Terrorists of the anti-Christian Islamist Boko Haram in Nigeria
_
At the end of Shabbat recently, I drove to the Kotel (the Temple Prayer Wall). With me I had lists of people who had written us in the previous week asking for prayer. Returning to the car, I remarked to my son, Shimon: “There is absolute calm here. The leaves on the trees are completely motionless.” The usual strong winds were still and, for a few tranquil moments, not a sound could be heard.
I couldn’t help but think of that silence when I thought of the big news story in October and its consequences: A ceasefire had been declared and 20 barely alive hostages were freed from Gazan dungeons. In exchange, 2,058 Arab prisoners held in Israeli jails were released, including murderers, rapists and hundreds of convicted terrorists.
The next day, as Israeli troops withdrew from the perimeter of Gaza City, Hamas resumed its usual role. Its henchmen raided neighborhoods across Gaza, rounding up scores of rival clan leaders and executing them on the spot. Others were gathered in public squares, blindfolded and shot without trial. It was an extreme display of absolute, unyielding power.
The world was silent. News media didn’t raise a peep to object, world leaders remained mum. Where were all those protesters? Didn’t they care about the oppression of Palestinians? Where were all the moralists who (on fabricated evidence) so keenly accused Israel of genocide? Shouldn’t someone have done something–or at least said something? Apparently, if you can’t blame the Jews, it doesn’t really matter. It’s an old truism: “No Jews, no news.”
Conservative commentators pounced on the irony, declaring it hypocrisy of the greatest order. As long as Jews were firing guns, it was a story worth reacting to. Once the Israelis had withdrawn, nobody cared about Palestinians.
But wait! Israel wasn’t the only story on our planet last month.
Reports came from Sudan: According to the World Health Organization, “more than 450 people were massacred on Tuesday [October 28] in the last functioning hospital in the Sudanese city of El Fasher” (The New York Times, October 29, 2025). The city was the last refuge for 260,000 people, most of them starving or injured, as the RSF (Rapid Support Forces) “began its final assault [on the] city after over 18 months of brutal siege.” The RSF “built an earthen wall around the city in recent months, preventing food and medical supplies from entering.”

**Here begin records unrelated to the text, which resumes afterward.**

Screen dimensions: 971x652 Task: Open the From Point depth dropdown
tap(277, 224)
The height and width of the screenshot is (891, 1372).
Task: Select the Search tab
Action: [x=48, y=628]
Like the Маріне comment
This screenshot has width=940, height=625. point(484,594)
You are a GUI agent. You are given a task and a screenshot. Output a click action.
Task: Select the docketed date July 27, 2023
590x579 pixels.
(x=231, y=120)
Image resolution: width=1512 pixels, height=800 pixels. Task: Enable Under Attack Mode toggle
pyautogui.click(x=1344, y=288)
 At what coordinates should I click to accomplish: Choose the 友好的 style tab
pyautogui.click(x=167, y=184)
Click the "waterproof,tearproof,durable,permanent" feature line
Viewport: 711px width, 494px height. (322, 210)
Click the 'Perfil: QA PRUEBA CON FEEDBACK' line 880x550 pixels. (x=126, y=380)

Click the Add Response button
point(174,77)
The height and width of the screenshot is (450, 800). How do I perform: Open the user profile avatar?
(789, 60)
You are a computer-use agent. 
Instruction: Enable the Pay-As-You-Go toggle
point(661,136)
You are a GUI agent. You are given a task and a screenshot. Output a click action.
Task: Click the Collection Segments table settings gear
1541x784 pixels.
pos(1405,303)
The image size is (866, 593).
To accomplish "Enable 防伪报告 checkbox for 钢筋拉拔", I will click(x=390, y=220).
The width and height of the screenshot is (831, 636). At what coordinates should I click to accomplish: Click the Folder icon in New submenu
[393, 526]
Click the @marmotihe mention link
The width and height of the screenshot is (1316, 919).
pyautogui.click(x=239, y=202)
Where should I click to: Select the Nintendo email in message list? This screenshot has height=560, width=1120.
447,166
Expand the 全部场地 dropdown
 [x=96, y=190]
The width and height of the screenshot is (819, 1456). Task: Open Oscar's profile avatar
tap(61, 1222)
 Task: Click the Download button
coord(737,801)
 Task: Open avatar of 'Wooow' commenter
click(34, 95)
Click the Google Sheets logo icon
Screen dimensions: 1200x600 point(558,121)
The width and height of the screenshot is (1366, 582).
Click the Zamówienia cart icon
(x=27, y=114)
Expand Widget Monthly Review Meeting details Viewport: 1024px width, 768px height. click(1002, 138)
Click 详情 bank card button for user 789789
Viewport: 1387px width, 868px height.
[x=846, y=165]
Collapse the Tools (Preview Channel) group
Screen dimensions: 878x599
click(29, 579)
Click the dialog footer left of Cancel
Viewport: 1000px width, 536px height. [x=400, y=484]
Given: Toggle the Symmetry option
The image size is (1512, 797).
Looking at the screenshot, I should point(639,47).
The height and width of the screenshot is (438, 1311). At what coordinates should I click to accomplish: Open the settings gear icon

Members of the Islamist Rapid Support Forces in Sudan
Over 12 million people are homeless in Sudan and 400,000 have died in the war that began April 2023 (The New York Times, November 4, 2025). And this: “More people have been killed in the past week than in the entire two years of the Gaza war” (The Telegraph [UK], November 5, 2025).
Politicians uttered words of concern, but a collective yawn was the predominant reaction. The pro-Palestinian Muslim protesters were home asleep.
Other reports came from Nigeria: The Muslim terrorists of Boko Haram in the north have been attacking the Christians in the south since 2009, with hundreds of thousands of deaths (350,000 children, most under age five, Al Jazeera, June 24, 2021), mass kidnappings, rapes and forced conversions, 12,000 churches and 2,000 Christian schools burned so far (“Nigeria’s Genocide Against Christians ‘Spreading Like a Cancer,’” Gatestone Institute, October 29, 2025).
Will anyone be surprised to read that the world has done nothing? It seems that pious pronouncements were all world leaders could muster. The protesters? In absentia.
One exception was that on November 1, US President Donald Trump threatened Nigeria with military action if it does not halt the “killing of Christians.” He stood alone to act against the persecution of Christians (“Trump threat of military action in Nigeria prompts confusion and alarm,” The Washington Post, November 2, 2025).
Sooner or later, Israel will be involved in some incident again. The world will awaken from its sleep and chastise and spurn Israel once more, no matter who bears guilt. Truly, it is a lone people not “reckoned among the nations” (Num. 23:9).
For Israel, God’s assurance of protection contained in the words of a 3,000-year-old prophecy of Zechariah are especially timely today: “In that day will I make Jerusalem a burdensome stone for all people: all that burden themselves with it shall be cut in pieces, though all the people of the earth be gathered together against it” (12:3).